The other night, my wife and I had some friends over for a social evening. Almost right from the outset, one of my friends bugged me about being vegan (and it’s a lifestyle subject I don’t bring up unless somebody else does).

This wasn’t the first time I’ve taken flak for my vegan lifestyle and it likely won’t be the last. However, this heat – in retrospect – was odd coming from this friend of mine. You see, this fellow smokes, drinks generally every day and even admits that he doesn’t always eat right. Oh, I forgot to mention he has diabetes (an illness I hope to avoid through my healthy lifestyle, which includes exercise, not smoking, not drinking and eating in a quite healthy way).

I have bipolar disorder but, in my view, it’s my friend who has the crazy lifestyle. Bug me about being vegan all you want… it’s not going to stop me from living my life the way I see fit.

An obsession?

By Eric Schmiedl

This one goes out to my friend Paul A.

Paul has voiced the opinion that my focus of recent blogs on my veganism and weight loss amounts to an “obsession.” True, the focus has been on those things, but I prefer to think of it as determination instead of an obsession.
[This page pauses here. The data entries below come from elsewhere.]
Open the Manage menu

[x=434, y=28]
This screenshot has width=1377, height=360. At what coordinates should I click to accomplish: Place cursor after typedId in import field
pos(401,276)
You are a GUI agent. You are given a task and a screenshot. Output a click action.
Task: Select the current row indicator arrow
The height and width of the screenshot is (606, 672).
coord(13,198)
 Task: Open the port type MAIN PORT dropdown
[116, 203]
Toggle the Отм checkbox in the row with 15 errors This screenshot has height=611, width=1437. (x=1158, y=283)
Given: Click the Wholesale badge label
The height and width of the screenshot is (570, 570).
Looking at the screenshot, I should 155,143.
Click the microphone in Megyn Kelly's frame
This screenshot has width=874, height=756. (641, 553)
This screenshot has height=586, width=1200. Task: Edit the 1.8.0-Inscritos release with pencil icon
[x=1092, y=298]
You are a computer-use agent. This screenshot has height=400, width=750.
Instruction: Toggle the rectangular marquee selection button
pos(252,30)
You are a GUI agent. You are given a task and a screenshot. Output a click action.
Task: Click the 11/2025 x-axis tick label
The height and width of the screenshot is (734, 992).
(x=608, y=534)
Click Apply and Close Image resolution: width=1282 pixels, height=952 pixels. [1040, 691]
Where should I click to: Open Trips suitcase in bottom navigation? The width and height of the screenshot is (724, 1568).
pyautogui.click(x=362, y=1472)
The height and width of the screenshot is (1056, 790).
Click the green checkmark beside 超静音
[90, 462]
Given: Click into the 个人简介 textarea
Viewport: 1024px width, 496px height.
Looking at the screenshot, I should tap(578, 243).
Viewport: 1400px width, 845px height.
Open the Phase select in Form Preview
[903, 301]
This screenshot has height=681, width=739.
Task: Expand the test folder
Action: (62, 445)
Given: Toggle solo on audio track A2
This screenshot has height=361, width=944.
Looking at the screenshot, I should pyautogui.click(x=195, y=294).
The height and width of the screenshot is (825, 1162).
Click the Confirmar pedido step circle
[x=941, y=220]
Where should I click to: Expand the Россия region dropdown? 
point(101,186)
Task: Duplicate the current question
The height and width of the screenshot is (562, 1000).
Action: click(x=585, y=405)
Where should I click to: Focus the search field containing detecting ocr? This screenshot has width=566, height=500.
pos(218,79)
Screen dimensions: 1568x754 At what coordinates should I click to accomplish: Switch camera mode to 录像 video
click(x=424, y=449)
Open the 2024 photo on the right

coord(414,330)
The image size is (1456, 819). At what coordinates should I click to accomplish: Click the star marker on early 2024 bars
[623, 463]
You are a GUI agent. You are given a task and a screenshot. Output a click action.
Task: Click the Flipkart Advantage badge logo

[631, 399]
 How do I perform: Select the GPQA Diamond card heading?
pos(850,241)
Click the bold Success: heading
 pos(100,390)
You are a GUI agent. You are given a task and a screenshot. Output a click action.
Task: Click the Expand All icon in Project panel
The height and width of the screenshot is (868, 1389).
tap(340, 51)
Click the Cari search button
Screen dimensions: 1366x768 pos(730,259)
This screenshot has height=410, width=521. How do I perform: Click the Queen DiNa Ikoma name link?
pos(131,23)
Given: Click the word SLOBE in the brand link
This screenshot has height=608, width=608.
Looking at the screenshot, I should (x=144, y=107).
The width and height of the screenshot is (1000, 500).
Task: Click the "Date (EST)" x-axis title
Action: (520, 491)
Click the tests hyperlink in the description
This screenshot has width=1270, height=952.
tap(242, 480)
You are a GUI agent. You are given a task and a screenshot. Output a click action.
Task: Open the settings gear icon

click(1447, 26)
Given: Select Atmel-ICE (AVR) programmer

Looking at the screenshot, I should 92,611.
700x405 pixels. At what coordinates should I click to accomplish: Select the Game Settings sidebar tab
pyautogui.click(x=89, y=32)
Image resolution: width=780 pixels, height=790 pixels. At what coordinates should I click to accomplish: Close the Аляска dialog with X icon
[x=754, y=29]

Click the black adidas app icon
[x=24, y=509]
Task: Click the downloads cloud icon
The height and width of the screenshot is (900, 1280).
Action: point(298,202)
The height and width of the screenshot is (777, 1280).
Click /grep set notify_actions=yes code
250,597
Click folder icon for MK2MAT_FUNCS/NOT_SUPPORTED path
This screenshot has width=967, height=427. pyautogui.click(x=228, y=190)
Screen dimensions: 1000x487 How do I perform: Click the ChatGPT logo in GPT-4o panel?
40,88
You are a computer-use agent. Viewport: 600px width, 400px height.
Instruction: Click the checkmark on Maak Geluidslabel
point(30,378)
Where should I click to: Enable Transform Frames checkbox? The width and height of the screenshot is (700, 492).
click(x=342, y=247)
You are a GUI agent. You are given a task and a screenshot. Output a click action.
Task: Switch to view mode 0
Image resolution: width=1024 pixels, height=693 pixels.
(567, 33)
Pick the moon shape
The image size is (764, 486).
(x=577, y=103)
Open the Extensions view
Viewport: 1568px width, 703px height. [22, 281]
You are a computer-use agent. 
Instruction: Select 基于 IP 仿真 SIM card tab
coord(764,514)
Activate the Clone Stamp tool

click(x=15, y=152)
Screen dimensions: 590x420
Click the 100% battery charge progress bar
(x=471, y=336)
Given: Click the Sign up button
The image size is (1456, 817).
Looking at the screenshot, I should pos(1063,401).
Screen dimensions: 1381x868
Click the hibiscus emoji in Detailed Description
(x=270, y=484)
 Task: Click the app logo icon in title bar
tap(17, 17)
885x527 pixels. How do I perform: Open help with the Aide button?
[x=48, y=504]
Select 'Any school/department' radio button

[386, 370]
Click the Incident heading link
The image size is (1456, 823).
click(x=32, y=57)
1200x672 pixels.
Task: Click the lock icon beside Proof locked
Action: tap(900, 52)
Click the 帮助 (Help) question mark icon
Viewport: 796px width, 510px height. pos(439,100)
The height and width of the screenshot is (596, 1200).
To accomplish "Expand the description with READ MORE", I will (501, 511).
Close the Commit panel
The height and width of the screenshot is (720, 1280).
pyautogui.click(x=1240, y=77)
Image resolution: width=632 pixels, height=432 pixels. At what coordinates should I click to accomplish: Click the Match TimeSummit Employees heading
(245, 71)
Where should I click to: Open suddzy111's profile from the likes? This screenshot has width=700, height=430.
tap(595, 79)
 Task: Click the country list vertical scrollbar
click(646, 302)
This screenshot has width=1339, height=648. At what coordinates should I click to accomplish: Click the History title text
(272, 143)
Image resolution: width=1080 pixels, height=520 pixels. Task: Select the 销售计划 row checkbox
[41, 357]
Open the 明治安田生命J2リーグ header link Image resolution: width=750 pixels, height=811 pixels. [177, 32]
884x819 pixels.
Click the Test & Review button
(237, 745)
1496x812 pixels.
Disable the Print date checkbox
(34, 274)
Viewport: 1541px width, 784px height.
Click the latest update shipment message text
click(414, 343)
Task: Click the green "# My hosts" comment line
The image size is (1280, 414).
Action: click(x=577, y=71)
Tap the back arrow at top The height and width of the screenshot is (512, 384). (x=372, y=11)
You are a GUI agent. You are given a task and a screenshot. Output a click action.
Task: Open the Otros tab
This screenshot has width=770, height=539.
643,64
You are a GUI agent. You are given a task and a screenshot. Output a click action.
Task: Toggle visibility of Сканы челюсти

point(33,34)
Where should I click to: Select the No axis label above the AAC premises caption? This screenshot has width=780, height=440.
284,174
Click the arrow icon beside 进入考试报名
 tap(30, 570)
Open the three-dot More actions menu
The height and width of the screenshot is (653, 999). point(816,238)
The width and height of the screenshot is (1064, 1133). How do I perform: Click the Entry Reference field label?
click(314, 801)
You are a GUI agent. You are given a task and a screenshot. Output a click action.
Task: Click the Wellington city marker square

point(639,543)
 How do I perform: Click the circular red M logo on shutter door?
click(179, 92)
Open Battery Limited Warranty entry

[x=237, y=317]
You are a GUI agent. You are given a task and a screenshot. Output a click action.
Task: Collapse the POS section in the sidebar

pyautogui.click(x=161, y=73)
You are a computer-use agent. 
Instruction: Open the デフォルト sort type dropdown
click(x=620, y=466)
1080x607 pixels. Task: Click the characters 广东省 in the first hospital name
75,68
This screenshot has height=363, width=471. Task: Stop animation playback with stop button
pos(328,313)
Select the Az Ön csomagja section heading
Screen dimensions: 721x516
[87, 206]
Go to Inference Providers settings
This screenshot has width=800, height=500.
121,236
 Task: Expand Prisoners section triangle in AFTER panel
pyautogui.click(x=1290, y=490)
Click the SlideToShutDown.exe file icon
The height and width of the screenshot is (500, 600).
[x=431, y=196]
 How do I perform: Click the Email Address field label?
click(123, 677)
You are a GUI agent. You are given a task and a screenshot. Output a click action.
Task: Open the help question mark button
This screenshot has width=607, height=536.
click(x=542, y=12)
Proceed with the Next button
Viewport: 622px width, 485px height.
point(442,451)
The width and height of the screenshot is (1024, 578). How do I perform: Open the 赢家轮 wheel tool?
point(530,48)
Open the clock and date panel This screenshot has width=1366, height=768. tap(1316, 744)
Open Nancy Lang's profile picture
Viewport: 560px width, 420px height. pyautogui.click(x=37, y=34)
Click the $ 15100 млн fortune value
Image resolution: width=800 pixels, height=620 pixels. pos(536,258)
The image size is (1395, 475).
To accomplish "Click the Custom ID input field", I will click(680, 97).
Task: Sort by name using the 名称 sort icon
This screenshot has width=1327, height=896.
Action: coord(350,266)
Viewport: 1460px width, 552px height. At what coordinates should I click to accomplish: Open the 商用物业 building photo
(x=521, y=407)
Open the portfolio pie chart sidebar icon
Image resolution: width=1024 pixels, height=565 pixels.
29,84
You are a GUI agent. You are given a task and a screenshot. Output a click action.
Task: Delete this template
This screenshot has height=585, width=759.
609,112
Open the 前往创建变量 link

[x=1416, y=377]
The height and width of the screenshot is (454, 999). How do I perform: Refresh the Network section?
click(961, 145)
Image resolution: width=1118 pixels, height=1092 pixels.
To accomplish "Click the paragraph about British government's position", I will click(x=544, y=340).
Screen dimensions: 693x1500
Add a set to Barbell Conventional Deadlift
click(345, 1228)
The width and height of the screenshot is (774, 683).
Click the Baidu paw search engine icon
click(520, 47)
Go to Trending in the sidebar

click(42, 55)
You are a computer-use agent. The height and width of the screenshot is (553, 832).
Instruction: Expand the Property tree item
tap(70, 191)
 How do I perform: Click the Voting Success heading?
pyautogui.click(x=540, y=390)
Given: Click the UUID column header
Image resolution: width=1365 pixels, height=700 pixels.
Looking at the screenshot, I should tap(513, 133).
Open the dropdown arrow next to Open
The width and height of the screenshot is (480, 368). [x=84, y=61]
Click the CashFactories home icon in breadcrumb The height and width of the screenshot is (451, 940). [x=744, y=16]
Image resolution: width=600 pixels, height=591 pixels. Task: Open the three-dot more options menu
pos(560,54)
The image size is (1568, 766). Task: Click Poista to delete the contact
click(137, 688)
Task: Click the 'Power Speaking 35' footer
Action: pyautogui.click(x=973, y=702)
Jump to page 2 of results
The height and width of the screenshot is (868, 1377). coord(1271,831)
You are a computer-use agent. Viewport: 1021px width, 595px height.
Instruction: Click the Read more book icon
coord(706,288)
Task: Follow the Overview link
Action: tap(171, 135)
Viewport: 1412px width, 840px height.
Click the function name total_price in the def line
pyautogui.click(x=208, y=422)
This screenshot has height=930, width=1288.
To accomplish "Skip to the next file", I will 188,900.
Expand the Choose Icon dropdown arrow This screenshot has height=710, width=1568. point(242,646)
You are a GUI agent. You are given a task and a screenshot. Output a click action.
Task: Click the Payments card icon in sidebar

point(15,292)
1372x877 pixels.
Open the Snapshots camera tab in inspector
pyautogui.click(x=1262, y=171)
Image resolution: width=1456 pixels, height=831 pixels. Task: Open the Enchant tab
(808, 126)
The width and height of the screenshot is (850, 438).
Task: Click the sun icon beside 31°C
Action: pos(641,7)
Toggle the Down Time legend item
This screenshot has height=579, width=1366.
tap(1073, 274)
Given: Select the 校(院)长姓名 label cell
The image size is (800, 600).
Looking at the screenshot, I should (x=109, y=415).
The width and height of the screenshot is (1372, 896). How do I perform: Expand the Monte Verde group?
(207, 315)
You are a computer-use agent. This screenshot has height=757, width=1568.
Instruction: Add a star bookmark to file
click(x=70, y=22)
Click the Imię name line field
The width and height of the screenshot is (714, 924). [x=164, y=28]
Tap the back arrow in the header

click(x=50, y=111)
Being public with these blogs and these topics keeps me accountable to my readers and helps keep me on track.

As for today’s biweekly weigh-in/health clinic at Woodstock Hospital in Ontario, I weighed in at 336.9 pounds, down 2.2 pounds from the last weigh-in (and down from an all-time high of about 400 pounds). My blood pressure checked in at 114 over 71, and I got my regular shot of fluanxol (one of my bipolar disorder medications).

So, Paul, label it an obsession if you wish. I prefer determination on my quest to get down to 250 pounds (or lower).